We don’t have December ’06 data yet; but as of November ’06, there were a total of 8,103 financial advisors, which compares with 8,003 at the end of November ’05.
In 2006, as a firm, we focused more on organic growth and quality growth over that of quantity growth. Over the course of this period, with a modest increase in the number of FAs across the firm, client assets grew from $687 billion to $756 billion, and average revenue per FA is up dramatically to more than $600,000.
As you know, Wachovia Securities is comprised of three main business channels, and we recruited over 300 experienced advisors just in our PCG channel in 2006. Our retention has never been better and is a record for Wall Street. We hire about 300 trainees per year.
What is the plan for ’07?
We plan to grow our net PCG headcount by 200 advisors year over year.

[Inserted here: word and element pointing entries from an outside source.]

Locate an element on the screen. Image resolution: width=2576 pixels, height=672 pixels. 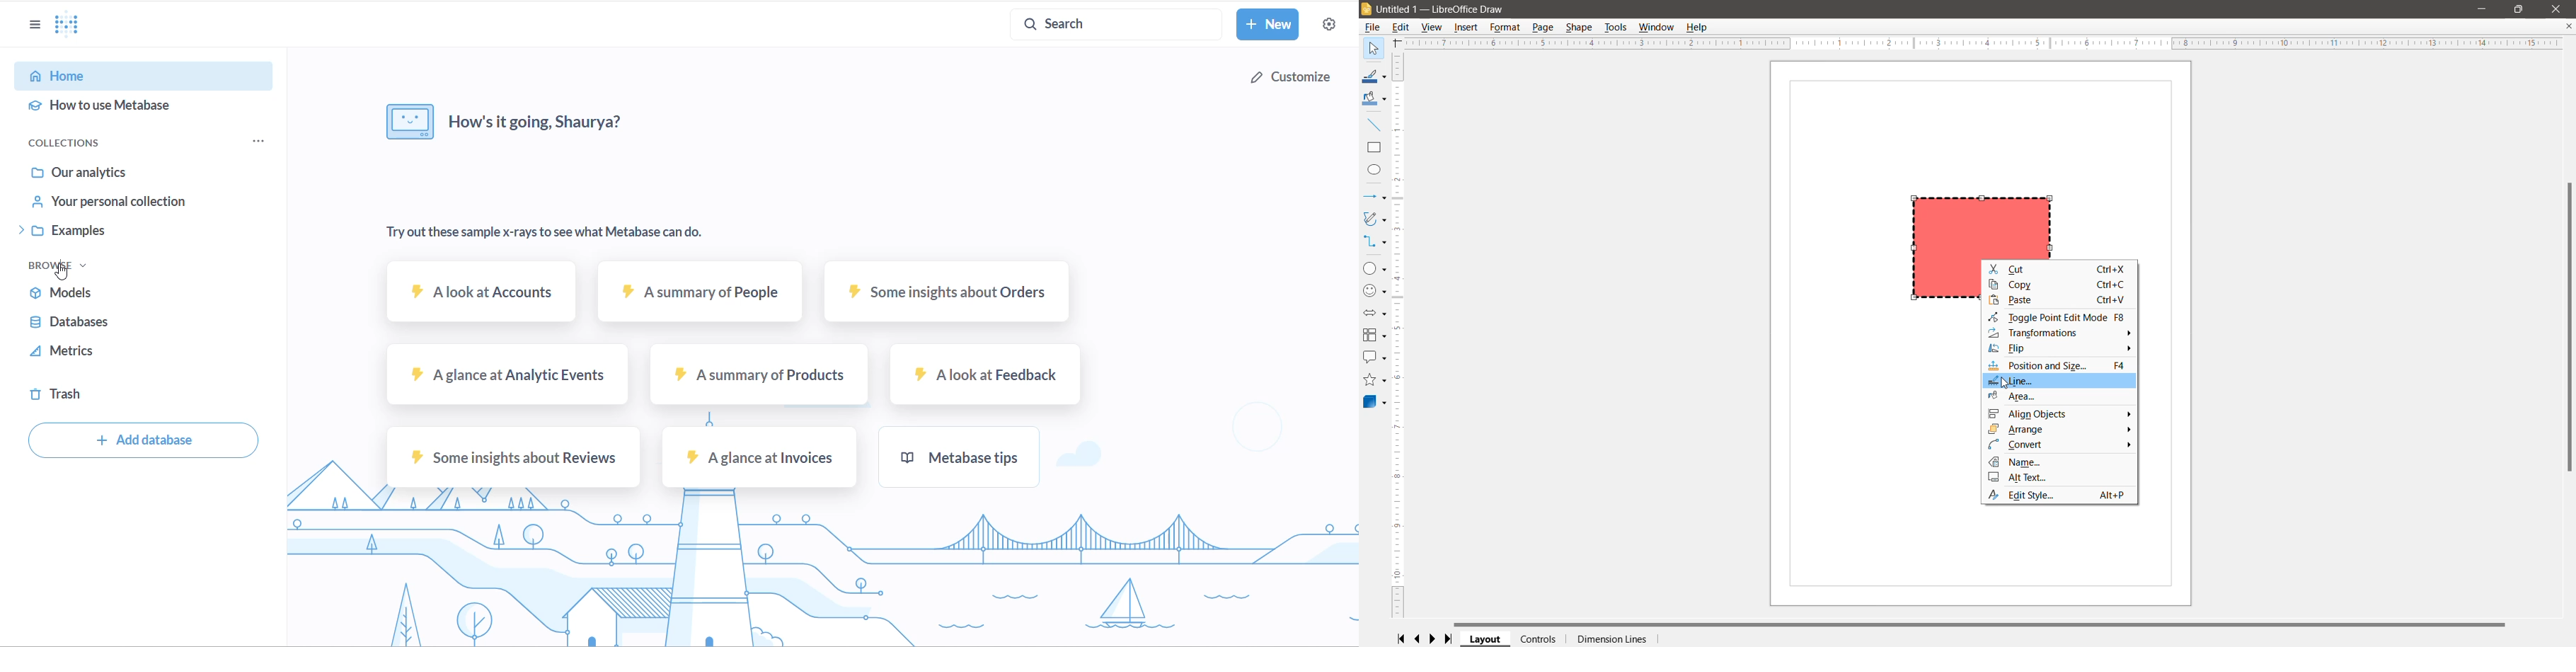
Scroll to first page is located at coordinates (1403, 639).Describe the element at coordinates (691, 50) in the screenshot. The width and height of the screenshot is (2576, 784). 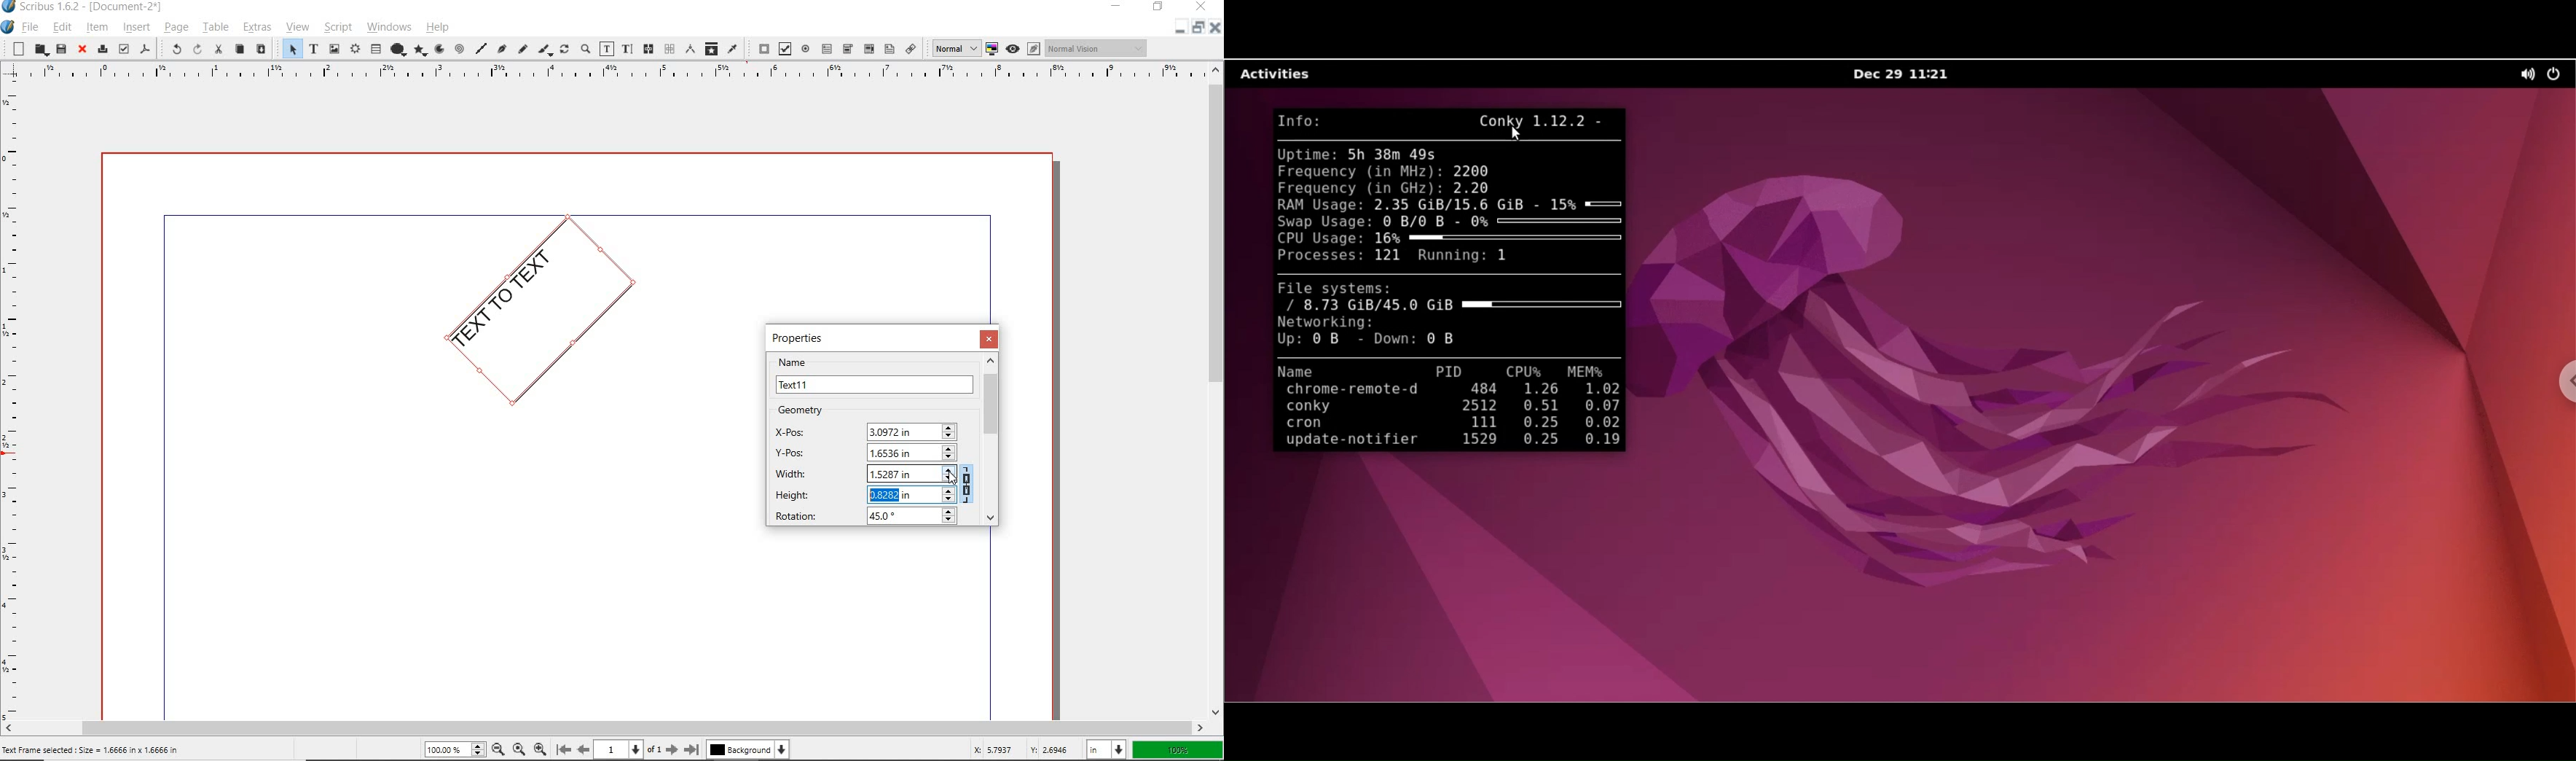
I see `measurements` at that location. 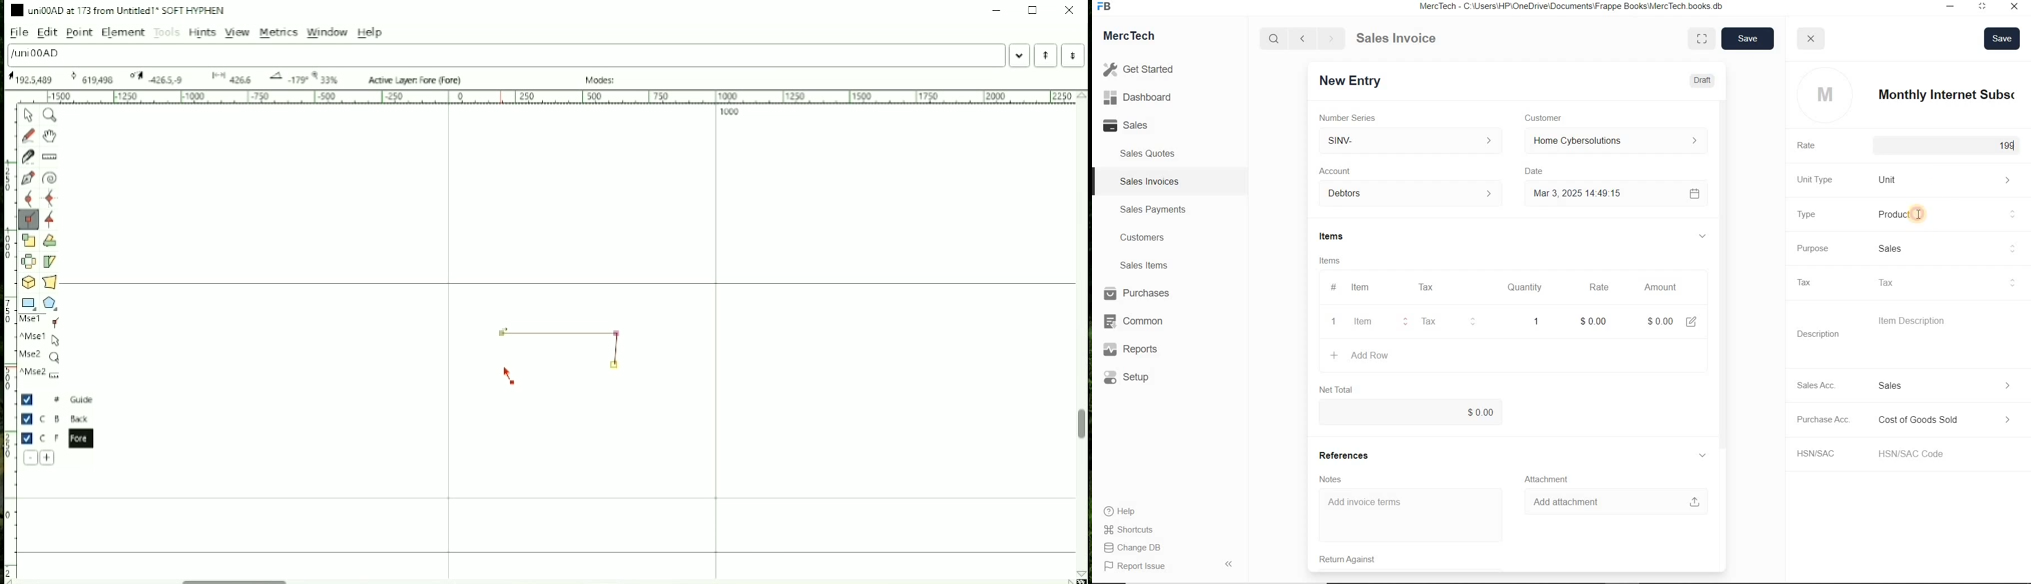 What do you see at coordinates (1951, 8) in the screenshot?
I see `Minimize` at bounding box center [1951, 8].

Our target is $500,000-plus, and we are interested in recruiting those financial advisors who want to grow their fee-based business.
We have a centralized recruiting effort headed by Chip Walker, our director of FA integration. Our recruiting structure has been extremely successful, and we are not anticipating making any changes in 2007.
Can you speak about specific productivity achievements in 2006?
Our advisor productivity grew to over $600,000 per advisor and our fee-based business was a primary driver of this, growing at over 20 percent, twice the rate of the industry.
[Margins have improved because of] the productivity growth of advisors and growth in our fee-based and FDIC business.
How does Wachovia continue to differentiate itself?
First, we are the most advisor-centric firm in the industry. We continue to draw a record number of financial advisors who are clearly attracted to our multi-business channel structure, which allows FAs to service clients in the way that suits them best. The firm is bottoms-up rather than top-down. Secondly, our culture is second to none, which is a testament to why our retention is so high.